* [TEXT TO READ]

Goering's New Co-Edited Book Focuses on Media Literacy in Era of Fake News
A new book co-edited by University of Arkansas professor Chris Goering offers middle, high school and college teachers advice, perspective, theory and classroom activities for teaching their students to be media savvy.
The Brill Sense publisher series editor wrote in the book's foreword that it was prompted by President Donald Trump's election and the way he personifies the media as evil in an attempt to destroy the freedom of the press and free speech. According to series editor William M. Reynolds of Georgia Southern University, media culture is not discussed in school although the importance of students developing critical media literacy is plain from recent events.
Goering, an associate professor of English education, directs the Northwest Arkansas Writing Project based in the College of Education and Health Professions. The new book, Critical Media Literacy and Fake News in Post-Truth America, is part of the "Critical Media Literacies" series by Brill Sense. Paul Thomas, a professor of education at Furman University, co-edited it.
Goering and Thomas say in the book's introduction that it is not so much a response to the 2016 presidential election as a response to the issues highlighted through that single event and misinformation campaigns associated with it. They discuss the rapidly changing definition of fake news and the challenge of finding and validating sources of information.
"To participate in a democracy requires unprecedented media literacy skills today and our book lays out the fact that these skills have lagged behind other countries in terms of what happens in school," Goering said. "Our priorities must change to reflect the way communication is changing, and teaching the current school-aged generation to be more savvy consumers and creators of media should become an absolute priority."

* [DATASET EXTRACT]

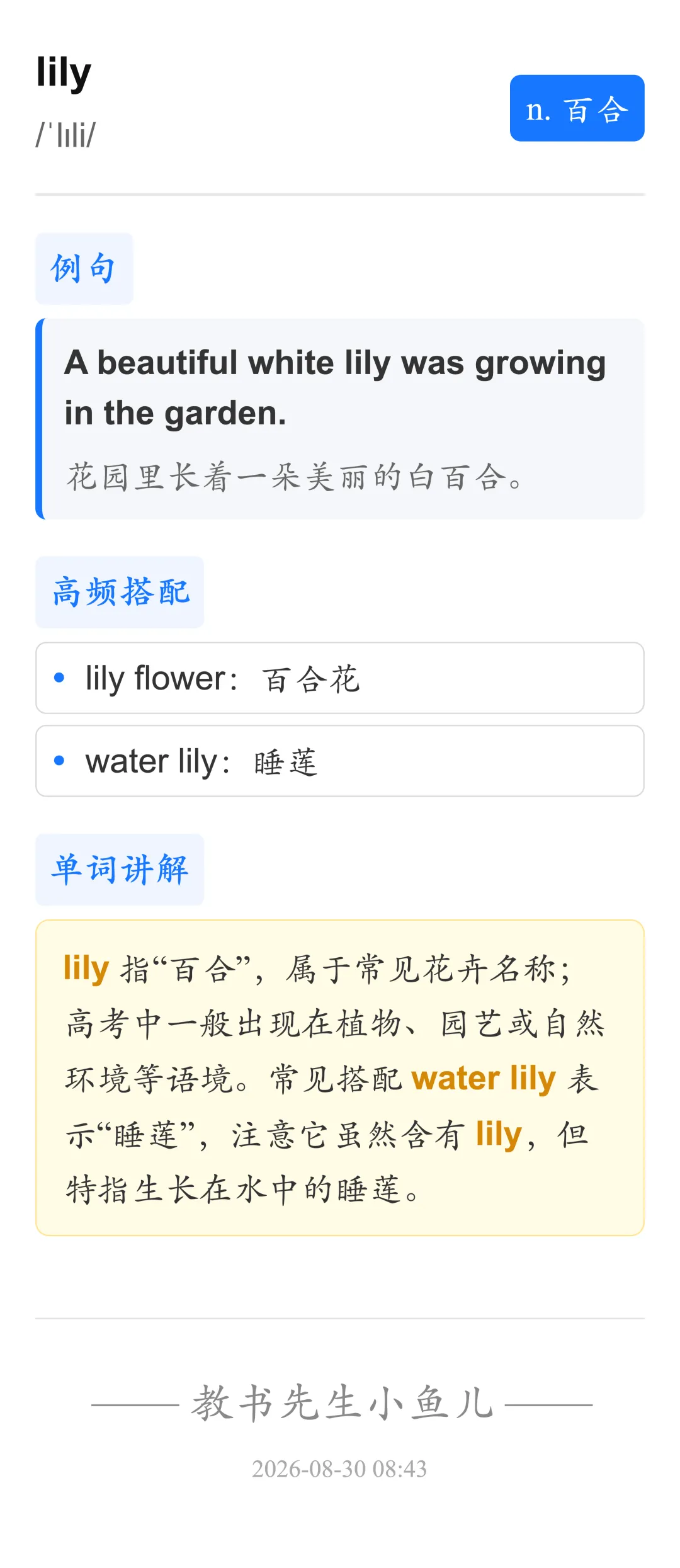Click the blue bullet beside 'lily flower'

(x=59, y=678)
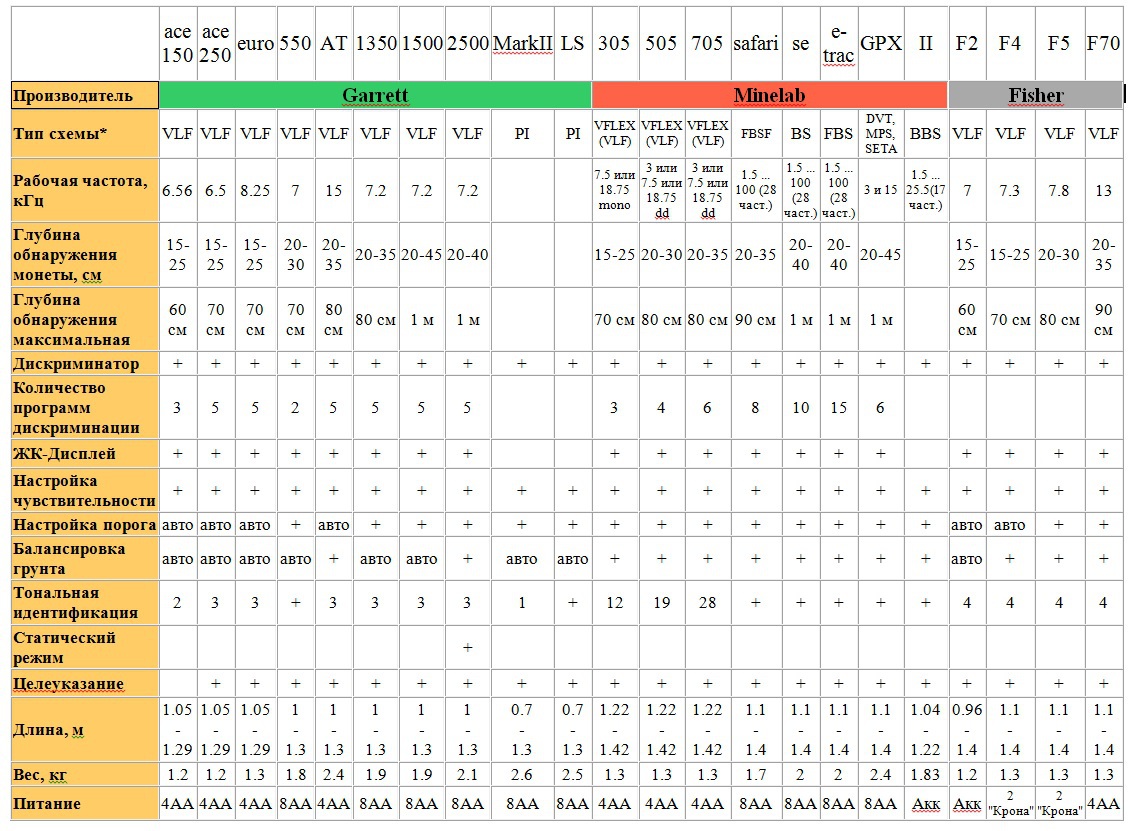
Task: Select the MarkII column header
Action: coord(521,44)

* [TASK STATEMENT] After the data, retype the passage of the media literacy book article starting with "The Brill Sense" and going on through "from recent events.".

* [CORRECT RESPONSE]
The Brill Sense publisher series editor wrote in the book's foreword that it was prompted by President Donald Trump's election and the way he personifies the media as evil in an attempt to destroy the freedom of the press and free speech. According to series editor William M. Reynolds of Georgia Southern University, media culture is not discussed in school although the importance of students developing critical media literacy is plain from recent events.